Nuno Miguel Maia, Jornal de Notícias
Uma juíza de Felgueiras condenou cinco indivíduos de etnia cigana por agressões contra militares da GNR referindo recentes episódios na Quinta da Moura e Abrantes contra polícias como argumentos para elevar as penas.
"Finalmente, à excepção do arguido Paulo J. , são pessoas malvistas, socialmente marginais, traiçoeiras, integralmente subsidio-dependentes de um Estado (ao nível do RSI, da habitação social e dos subsídios às extensas proles) e a quem 'pagam' desobedecendo e atentando contra a integridade física e moral dos seus agentes e obstaculizando às suas acções em prol da ordem, sossego e tranquilidade públicas".
A frase é da autoria da magistrada Ana Gabriela Freitas e é das mais fortes (ver outras em caixa ao lado) de uma sentença em que cinco homens foram condenados por, em 7 de Janeiro de 2006, terem agredido vários militares da GNR que pretendiam pôr termo a uma "festa" com tiros num bairro social daquela cidade, por incomodar os restantes habitantes.
Um foi condenado a 18 meses de prisão efectiva, dois a 12 meses, por crimes de resistência e coacção sobre funcionário. Os dois restantes, foram punidos com pena de multa, por não terem antecedentes criminais.

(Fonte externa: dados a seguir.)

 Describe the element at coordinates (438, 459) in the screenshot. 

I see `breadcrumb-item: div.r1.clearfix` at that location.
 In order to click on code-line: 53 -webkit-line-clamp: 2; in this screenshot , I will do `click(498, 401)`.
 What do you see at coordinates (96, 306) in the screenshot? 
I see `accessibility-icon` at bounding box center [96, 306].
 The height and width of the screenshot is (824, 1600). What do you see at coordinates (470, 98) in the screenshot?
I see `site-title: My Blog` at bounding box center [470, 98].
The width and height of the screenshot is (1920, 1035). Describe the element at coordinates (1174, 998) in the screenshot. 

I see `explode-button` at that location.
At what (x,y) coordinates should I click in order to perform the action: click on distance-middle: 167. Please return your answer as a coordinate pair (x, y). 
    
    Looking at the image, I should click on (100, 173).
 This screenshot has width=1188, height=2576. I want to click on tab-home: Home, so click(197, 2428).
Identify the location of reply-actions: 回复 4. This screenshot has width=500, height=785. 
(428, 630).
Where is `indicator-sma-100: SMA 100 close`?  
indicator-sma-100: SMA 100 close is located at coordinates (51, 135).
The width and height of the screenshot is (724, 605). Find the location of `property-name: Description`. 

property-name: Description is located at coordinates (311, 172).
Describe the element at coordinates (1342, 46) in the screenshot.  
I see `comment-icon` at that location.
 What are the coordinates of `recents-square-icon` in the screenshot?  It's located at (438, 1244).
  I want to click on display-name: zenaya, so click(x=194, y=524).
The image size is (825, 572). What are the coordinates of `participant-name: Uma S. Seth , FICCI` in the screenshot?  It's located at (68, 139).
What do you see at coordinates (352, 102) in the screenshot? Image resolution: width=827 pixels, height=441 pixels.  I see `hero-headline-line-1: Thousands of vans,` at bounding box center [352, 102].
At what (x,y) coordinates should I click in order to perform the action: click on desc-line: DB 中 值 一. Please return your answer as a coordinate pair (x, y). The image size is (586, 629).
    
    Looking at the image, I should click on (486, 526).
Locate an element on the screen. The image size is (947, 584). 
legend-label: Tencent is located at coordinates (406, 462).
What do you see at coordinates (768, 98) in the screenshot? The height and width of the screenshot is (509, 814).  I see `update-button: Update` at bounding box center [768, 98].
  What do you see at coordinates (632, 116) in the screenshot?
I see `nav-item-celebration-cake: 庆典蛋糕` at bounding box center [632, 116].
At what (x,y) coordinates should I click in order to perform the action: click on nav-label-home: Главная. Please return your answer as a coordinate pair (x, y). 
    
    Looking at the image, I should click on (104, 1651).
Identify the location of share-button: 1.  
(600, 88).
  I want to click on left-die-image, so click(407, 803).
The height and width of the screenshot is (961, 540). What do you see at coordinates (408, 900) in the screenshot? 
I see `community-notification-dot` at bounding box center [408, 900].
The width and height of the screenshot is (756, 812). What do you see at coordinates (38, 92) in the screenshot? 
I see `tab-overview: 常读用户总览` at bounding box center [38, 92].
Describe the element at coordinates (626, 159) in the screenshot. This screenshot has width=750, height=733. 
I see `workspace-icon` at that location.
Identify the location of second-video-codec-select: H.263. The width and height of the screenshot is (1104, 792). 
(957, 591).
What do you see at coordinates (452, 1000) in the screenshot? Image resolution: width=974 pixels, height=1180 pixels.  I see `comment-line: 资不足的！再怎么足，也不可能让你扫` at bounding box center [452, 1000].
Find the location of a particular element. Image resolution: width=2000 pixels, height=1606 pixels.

Na decisão, que não foi lida perante os arguidos, dispensados de ir à última sessão, a titular do 2.º juízo do Tribunal de Felgueiras cita ainda frases fortes proferidas pelos soldados da GNR como testemunhas para sustentar os factos provados, além de frases dos relatórios sociais dos arguidos, que dão conta dos valores recebidos do "rendimento social de inserção". Entre outras expressões, os arguidos são descritos como "clientes habituais" da GNR, cujos elementos chamavam ao bairro "Cova da Moura cigana".
Gabriela Freitas - conhecida por ter sido a juíza que recebeu Fátima Felgueiras em 2005, quando esta regressou do Brasil, tendo aplicado apenas a medida de coacção de proibição de ausência para o estrangeiro, considerando "aparente" a "fuga" - provocou várias reacções. Um dos arguidos, soube o JN, pondera apresentar queixa-crime e participação disciplinar contra a juíza.
Além de recorrer, o advogado Pedro Carvalho diz que "há desnecessidade" nos comentários. "Não podemos esquecer que os arguidos, mesmo condenados, têm direito à honra e bom nome".
O Alto-Comissariado para a Imigração e o Diálogo Intercultural pondera queixar-se da juíza do Tribunal de Felgueiras ao Conselho Superior da Magistratura. À agência Lusa, Rosário Farmhouse escusou-se a comentar a sentença, mas disse que considerações "genéricas" sobre a comunidade cigana têm um "teor xenófobo".
"Estou perplexa como é que numa sentença se fazem acusações tão genéricas relativas a uma comunidade, tomando a parte pelo todo", disse, no que foi acompanhada pelo presidente da Federação das Associações Ciganas de Portugal, Bruno Rodrigues.
Já depois de ter lido a decisão, Vítor Marques, fundador da União Romani e professor universitário, classificou como "discurso lamentável quer dos militares da GNR, quer da juíza". "Vamos endereçar pedidos de explicações aos ministros da Justiça e da Administração Interna e endereçar cartas ao Provedor de Justiça, ao primeiro-ministro e ao Presidente da República". "O Tribunal não tem o direito de ter este discurso. Tem de ser imparcial e não pode utilizar linguagem destrutiva. Isto independentemente dos actos cometidos pelos arguidos. Ninguém está acima da lei e qualquer agente da autoridade tem de ser respeitado. Mas são planos diferentes. O tribunal deve julgar atitudes, não pode julgar valores", argumentou, ao JN, acentuando que a comparação com os incidentes na Quinta da Fonte, Lisboa, "é um juízo prévio" sobre o sucedido.
Contactado ontem pelo JN, António Martins, presidente da Associação Sindical dos Juízes, não quis comentar a polémica, mas explicou que pondera emitir, hoje, um comunicado sobre o assunto.